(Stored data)
═══

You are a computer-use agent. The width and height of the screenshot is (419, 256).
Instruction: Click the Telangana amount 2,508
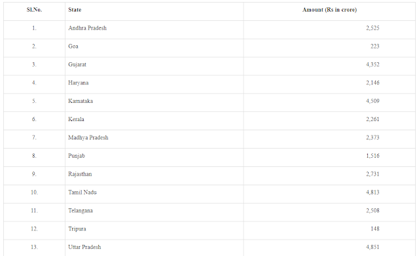[373, 211]
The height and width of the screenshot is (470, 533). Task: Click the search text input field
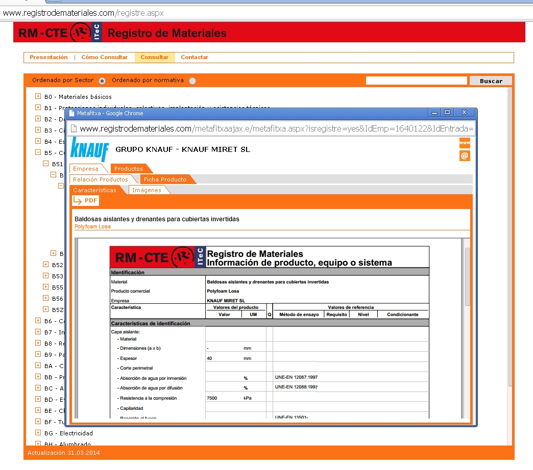tap(416, 81)
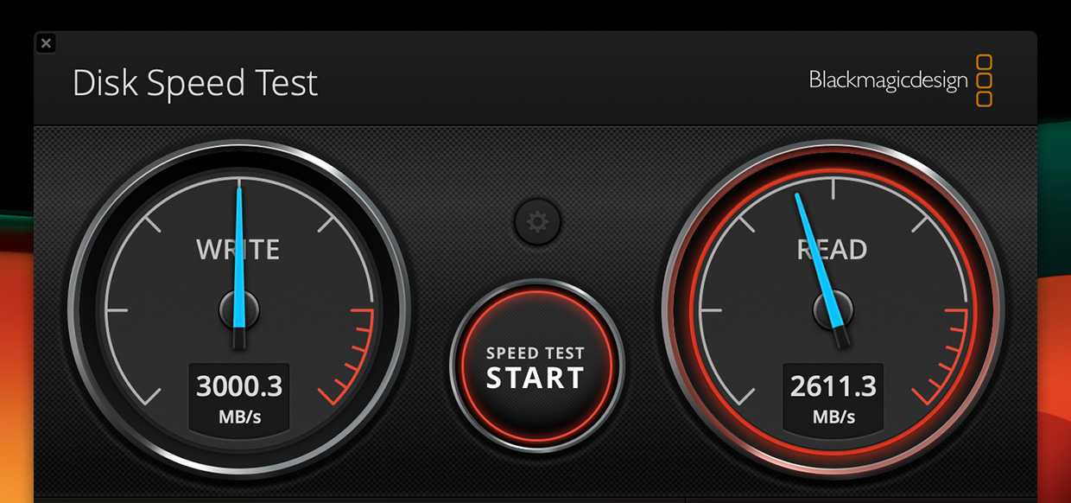1071x503 pixels.
Task: Click the Disk Speed Test title text
Action: pos(195,83)
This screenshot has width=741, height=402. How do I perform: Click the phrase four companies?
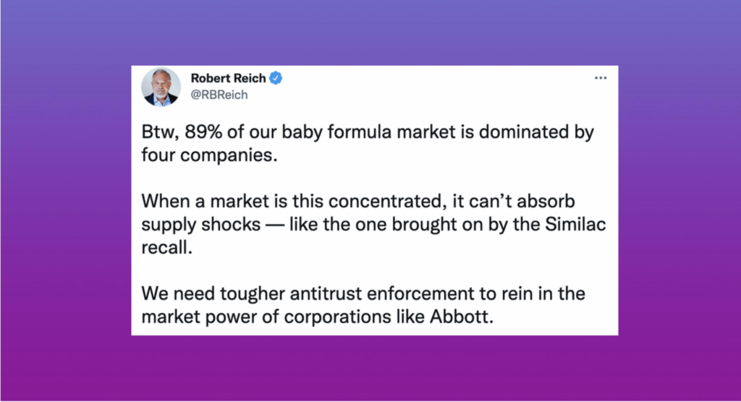209,155
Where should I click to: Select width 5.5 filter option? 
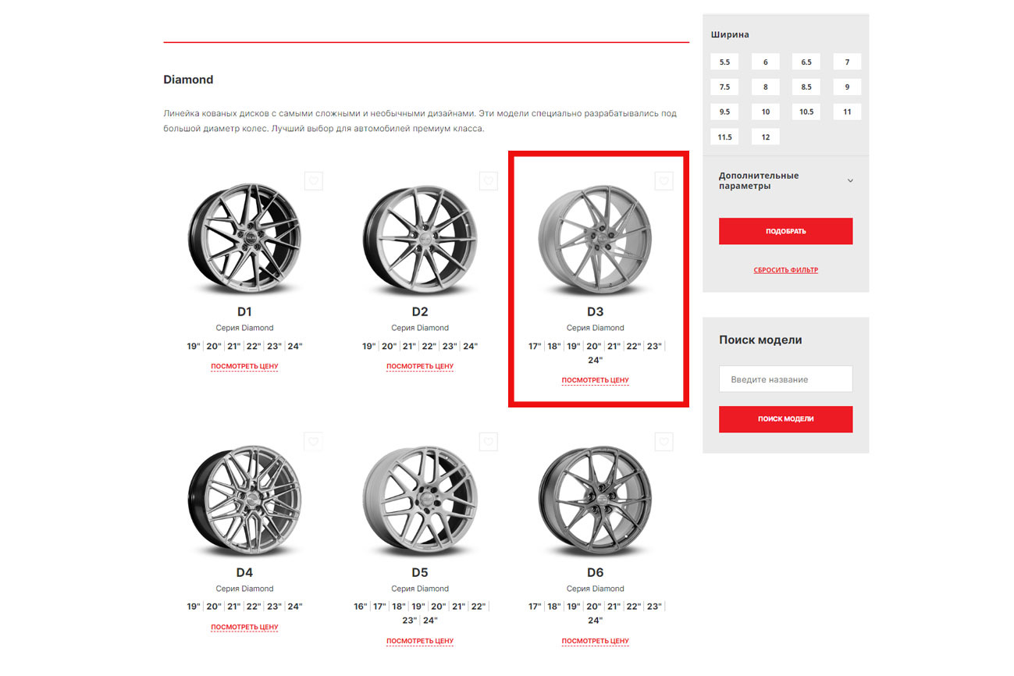click(x=724, y=62)
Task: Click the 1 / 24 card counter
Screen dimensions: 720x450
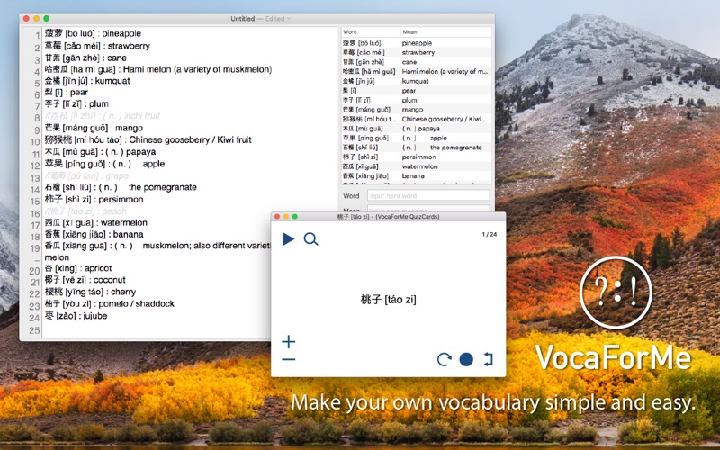Action: click(x=489, y=234)
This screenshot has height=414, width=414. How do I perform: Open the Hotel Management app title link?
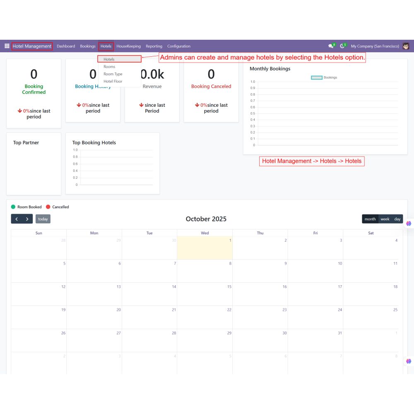click(x=32, y=46)
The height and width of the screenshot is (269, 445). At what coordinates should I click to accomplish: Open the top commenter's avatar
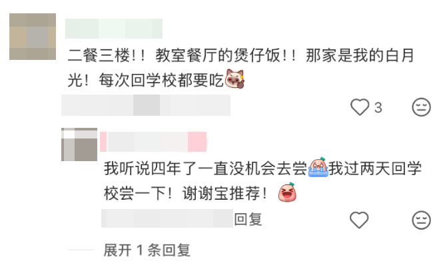[x=33, y=37]
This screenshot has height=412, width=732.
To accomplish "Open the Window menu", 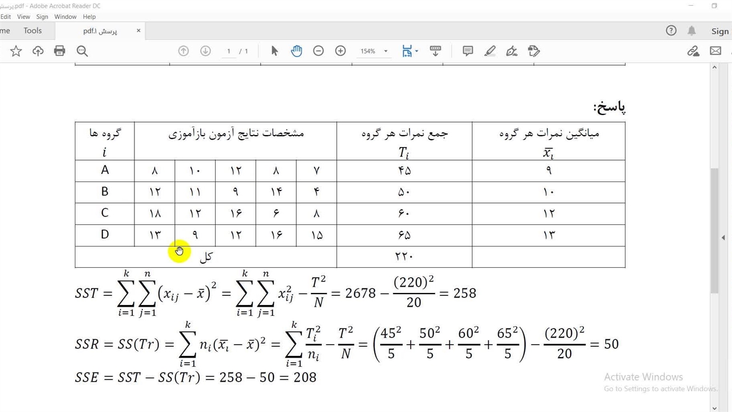I will 65,17.
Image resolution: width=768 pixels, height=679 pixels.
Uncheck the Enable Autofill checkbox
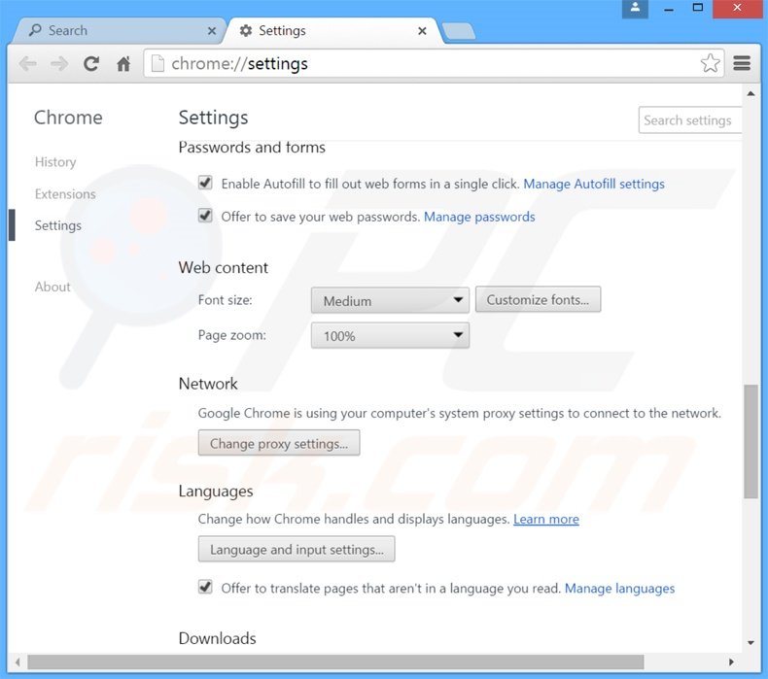205,183
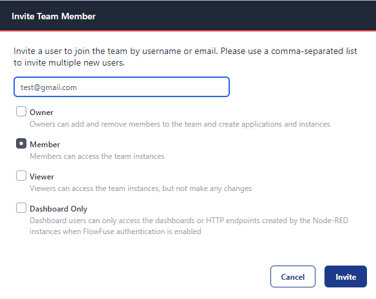The width and height of the screenshot is (376, 299).
Task: Focus the username or email input field
Action: [122, 87]
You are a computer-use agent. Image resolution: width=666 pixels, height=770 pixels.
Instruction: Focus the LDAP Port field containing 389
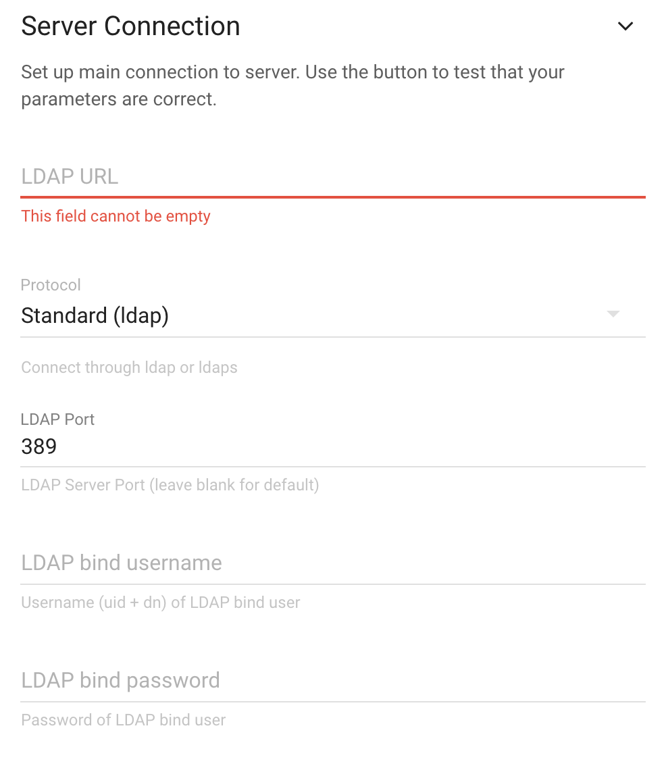(332, 446)
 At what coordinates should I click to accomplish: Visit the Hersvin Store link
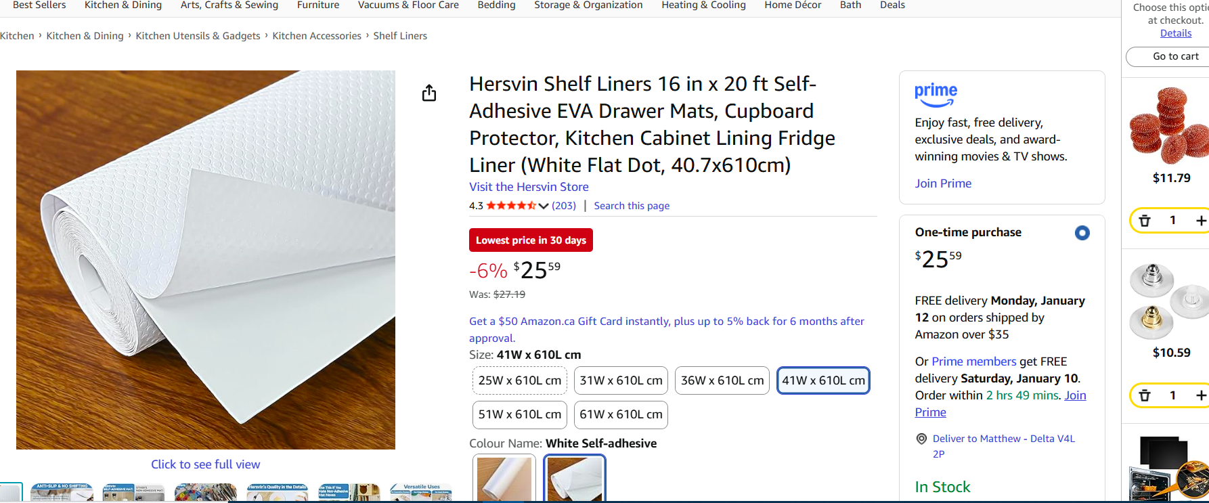(x=529, y=187)
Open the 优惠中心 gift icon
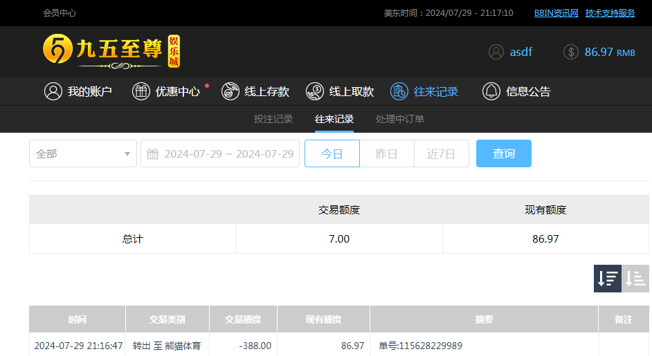The width and height of the screenshot is (652, 356). (x=141, y=91)
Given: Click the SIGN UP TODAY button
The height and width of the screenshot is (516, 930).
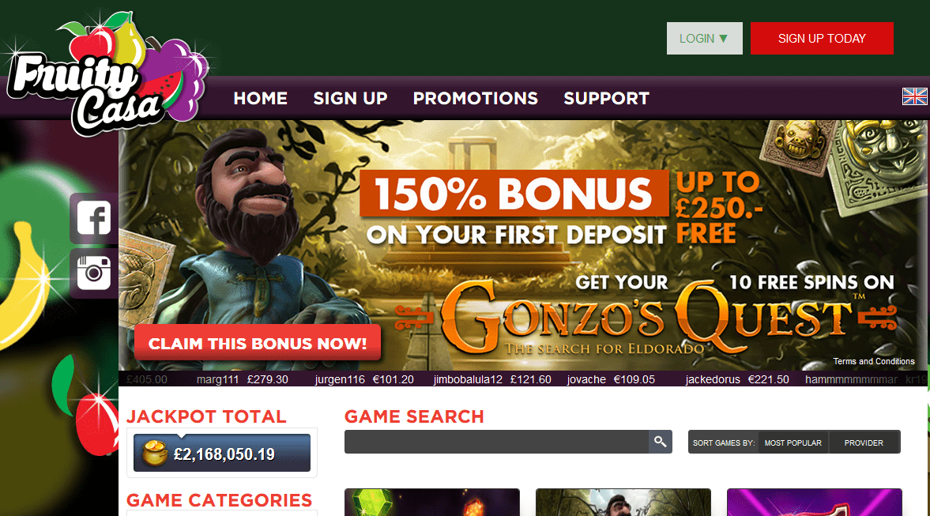Looking at the screenshot, I should (822, 39).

═══

= Goal of the exercise =
Drop the pictures, then write out only the lines running from the one containing "Open the 优惠中心 gift icon" through the last line above, both included, exactly.

= Reply to the task =
Open the 优惠中心 gift icon
The width and height of the screenshot is (652, 356). (x=141, y=91)
Given: Click the SIGN UP TODAY button
The height and width of the screenshot is (516, 930).
Looking at the screenshot, I should (822, 39).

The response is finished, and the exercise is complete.